The New York Times today carries the news that,

"The New York Times Company has struck a deal with a pair of hedge funds that want to shake up the company, giving the funds two seats on the board in order to avoid a proxy fight, the two sides announced Monday."

This represents the first time the Sulzberger family has compromised with ordinary shareholders (Class A stock) who own roughly 90% of the equity, but who can only elect a minority of shareholders. The terms of the agreement not only allow the hedge funds two seats on the board, they expand the board and slightly lower the percentage of directors elected by the Class B shareholders, a Sulzberger family trust.

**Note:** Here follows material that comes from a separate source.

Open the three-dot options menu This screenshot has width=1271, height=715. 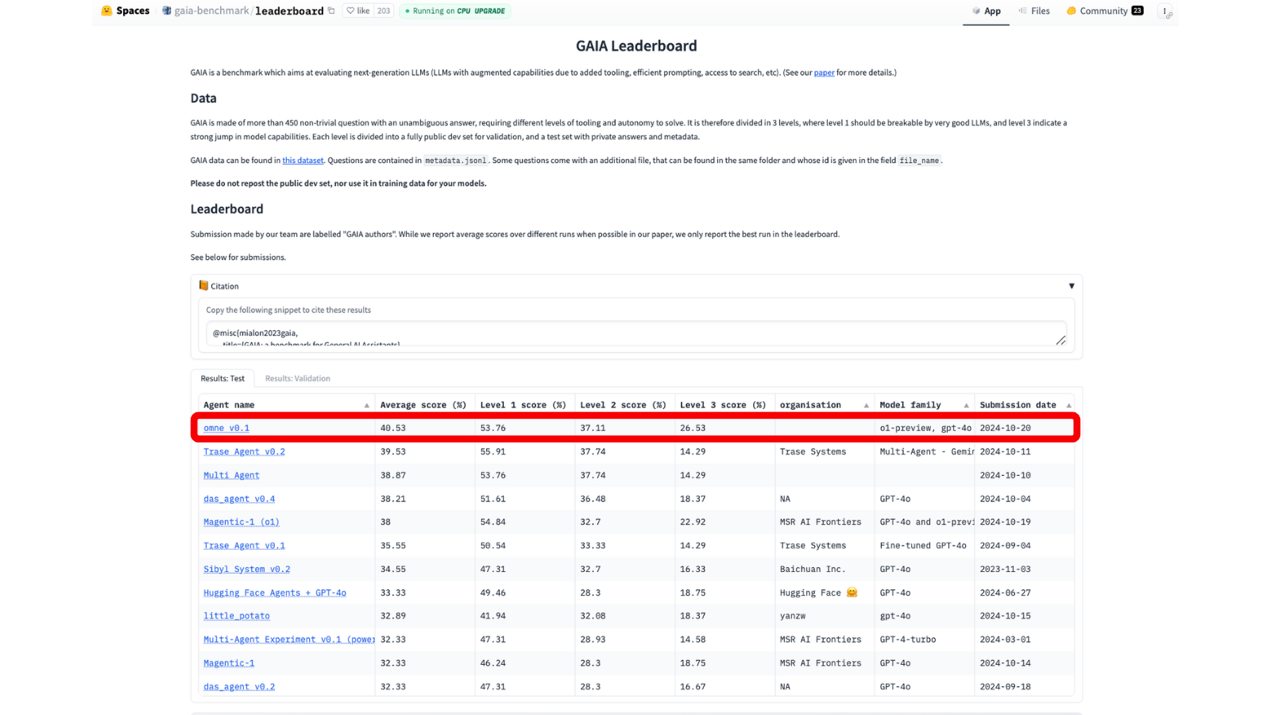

Under the new arrangements one outside director will be added, raising that total from 4 to 5, while one inside (elected by the family trust) director will also be added, raising that total from 9 to 10. The outside directors go from 30.8% (4 out of 13) of the board to 33.3% (5 out of 15) of the board.

The two new outside directors, Scott Galloway and James Kohlberg, will now gain access to internal data. They may, in theory, determine that management is doing a good job. Or they may add significant insight which will influence the Sulzberger's directors to change company policy and strategy. The third possibility is that they will find themselves opposed to the policies of the majority of the board, and will seek to change the board's opinion by lobbying members of the family, or by going public.

It is far too soon to know what will happen, But since the Times still has a valuable brand franchise and has not done a very good job exploiting new technologies, I would think alternatives two and three are more likely than one.